Por Osvaldo Matos, publicitário e sociólogo Era época de uma eleição super disputada, na década de oitenta, na cidade de Tropicana o dia a dia atribulado: muita disputa, denúncias de compra de votos e transporte irregular de eleitores, além da polícia na rua controlando brigas.
Terminada a votação, as urnas foram colocadas num grande clube municipal onde iriam ser contadas no dia seguinte.
A certa hora da noite, após o comandante do batalhão ter feito o trabalho de distribuição da sua tropa, foi para casa.
Enquanto estava jantando, o prefeito da cidade, seu candidato à sucessão e alguns vereadores da situação chegaram a casa do comandante querendo conversar com ele.
O prefeito agradeceu a atenção de ser recebido, em horas tão impróprias e disse-lhe: - Comandante, vou logo para o assunto com o senhor: queria lhe dizer que tudo indica que a gente vai perder a eleição.
O senhor sabe, eu sou ligado ao governador, ligado ao presidente da república e temos de continuar no poder.

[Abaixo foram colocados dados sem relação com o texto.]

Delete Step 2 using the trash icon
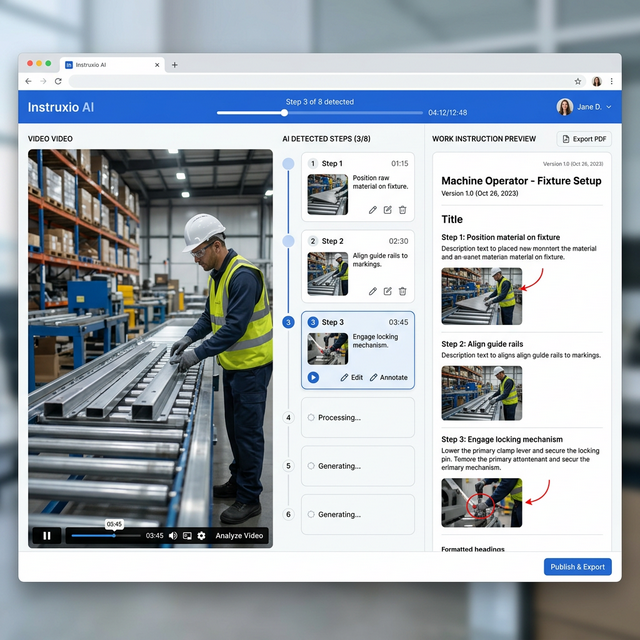Screen dimensions: 640x640 [x=402, y=291]
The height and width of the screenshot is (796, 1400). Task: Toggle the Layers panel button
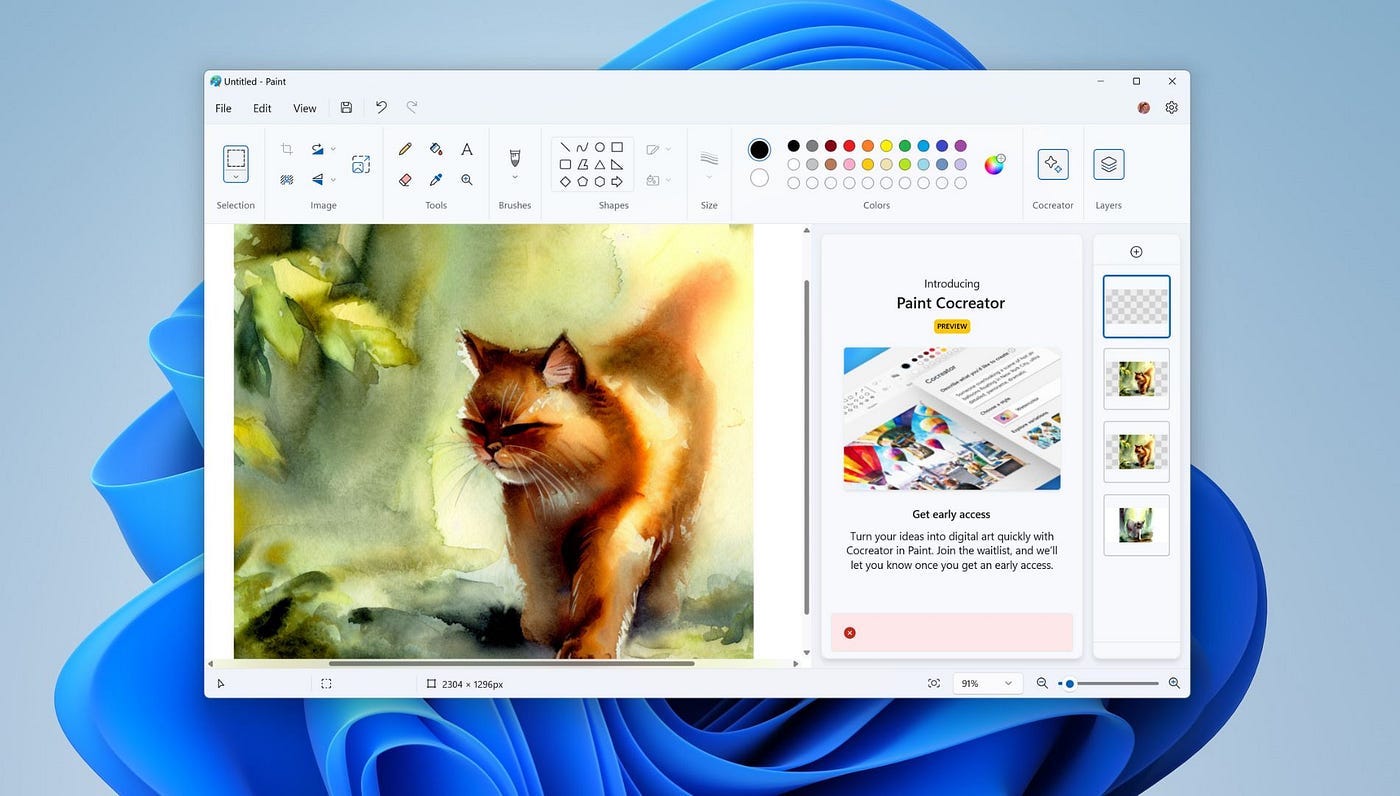tap(1108, 164)
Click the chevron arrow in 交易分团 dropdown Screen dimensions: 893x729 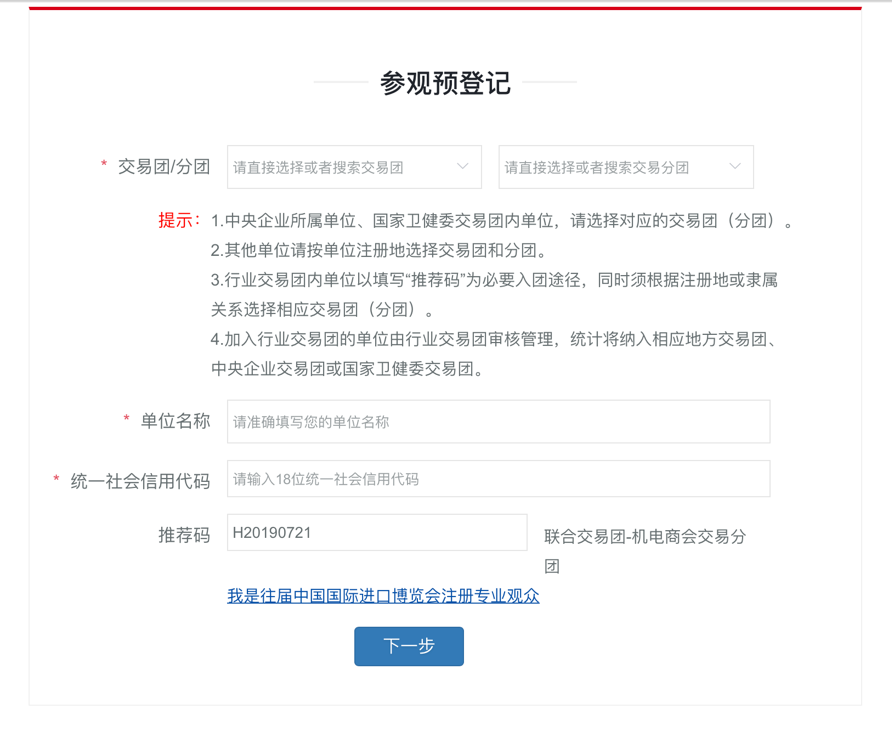pyautogui.click(x=735, y=166)
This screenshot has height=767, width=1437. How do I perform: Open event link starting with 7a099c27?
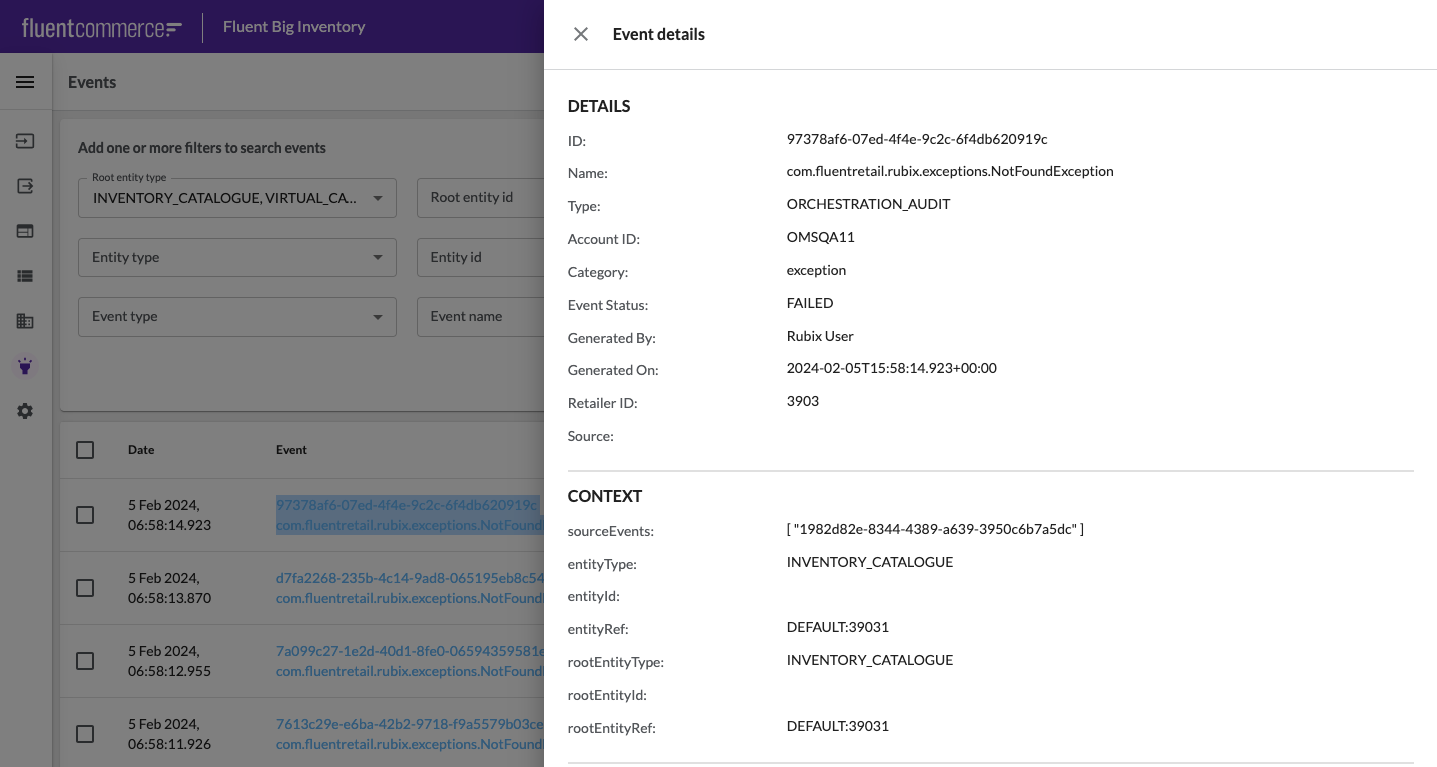(409, 651)
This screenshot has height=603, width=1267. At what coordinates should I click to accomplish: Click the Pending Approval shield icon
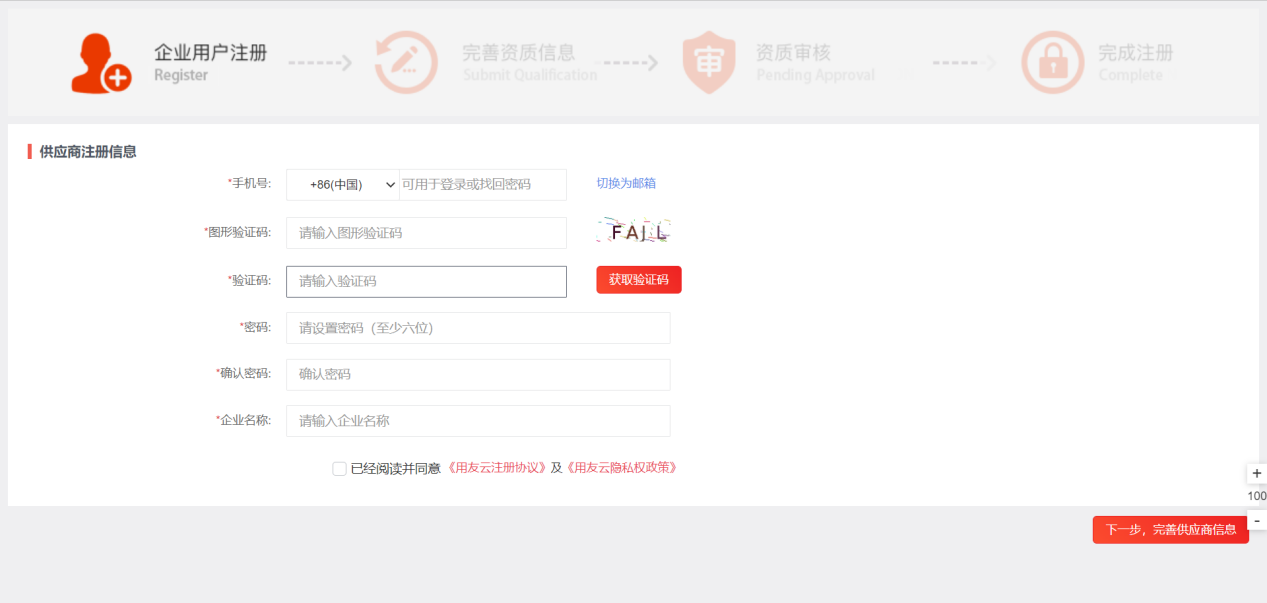point(709,63)
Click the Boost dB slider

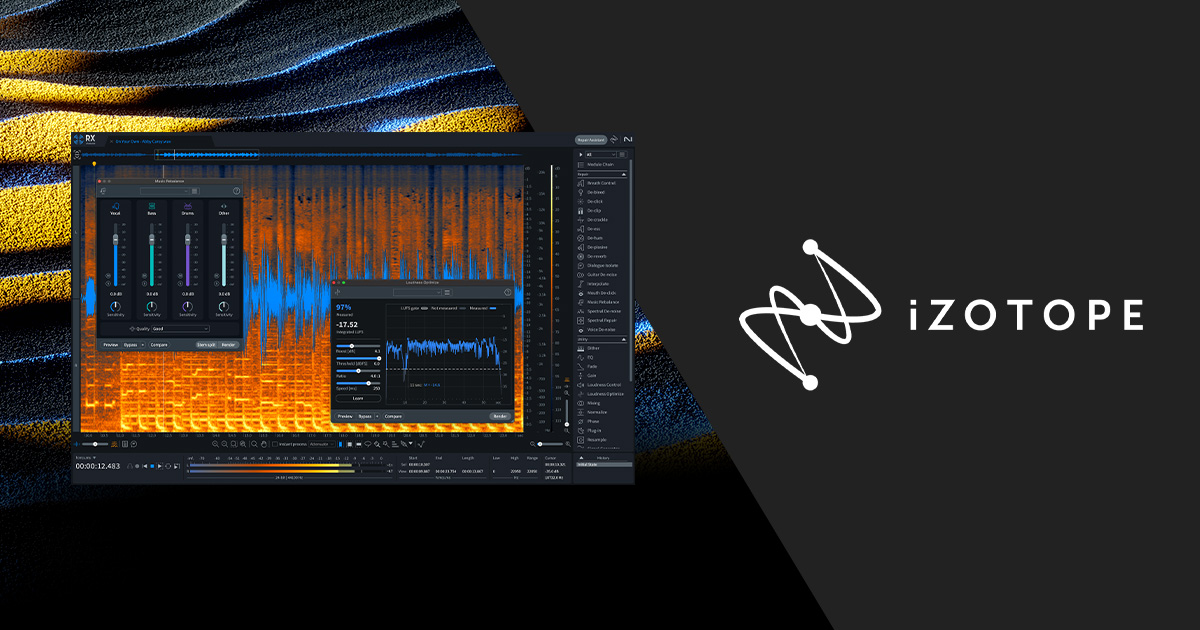click(352, 346)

Na época não havia reeleição, compravam-se votos, mas começavam a definir-se alguns traços democráticos na cidade, devido ao crescimento econômico ao longo daqueles anos.
O comandante, então, comentou: - Mas, prefeito, não posso fazer nada. - Pode, disse o prefeito, o senhor vai fazer o seguinte: reduzir o número de policiais tomando conta das urnas.
A apuração delas será feita no outro dia.
A gente vai invadir o clube e tocar fogo nas urnas. - Mas, prefeito, isso não posso fazer. - Pode, comandante.
O senhor está do meu lado ou do lado dos Boca Preta, a oposição? - Não estou do lado de ninguém, apenas do lado da lei. - O senhor tem que fazer isso.
O senhor não está gostando de ficar aqui e de comandar seu batalhão grande e com prestígio?
Tudo o que o senhor pede aqui, para consertar as viaturas, a gente faz; para ajudar o batalhão, a gente faz.
O governador vai gostar do ato que o senhor vai fazer. - Não, não posso.
Primeiro, não devo tirar o policiamento de lá, devo deixar alguém lá. - Não, isso não é bronca.
Eu vou contratar um pessoal, vão dar-se umas trocas de tiros, morre um ou outro, mas não tem bronca.
De forma cínica, o prefeito insistia para que o comandante tomasse tal atitude.
O comandante contrariou-o: - Prefeito, não posso fazer isso.
Não posso colocar meus homens em risco.
E aconselho o senhor a não fazer isso.
Não vou tirar, não.
Só não prendo agora o senhor, porque não tenho testemunhas e sei que o poder político fala mais alto.
A corda sempre arrebenta pelo lado mais fraco.
Se eu tivesse testemunhas, daria voz de prisão ao senhor. - Vou fazer de todo jeito, comandante.
Fique na sua, então.
O comandante mandou o prefeito retirar-se.
Imediatamente, colocou a farda, ligou para o batalhão e foi, pessoalmente, reforçar a guarda do local onde se guardavam as urnas.
Colocou homens nos telhados do clube e viaturas fechando as ruas principais do clube.
Na época, as viaturas e o armamento eram escassos, os policiais trabalhavam com revólveres velhos e fuzis ainda da segunda guerra mundial.
Mesmo assim, o comandante agiu certo.
Chamou soldados que descansavam, pois haviam trabalhado o dia inteiro.
Com isso, conseguiram evitar mais uma ação danosa para a democracia naquela época tentar reestruturar-se e reerguer-se.
Não era de se esperar a vitória do adversário e, em menos de dez dias, após a conversa com o prefeito, o comandante foi retirado da unidade e recolocado, como castigo, em uma unidade extremamente delicada, onde ficavam policiais militares presos por roubo ou por assassinato.
Ou seja, eles tiraram o comandante de uma unidade considerada boa, como um prêmio, para transferi-lo a uma das piores unidades policiais, a dos policiais presos por crimes diversos, incluindo assassinatos e tráfico de drogas.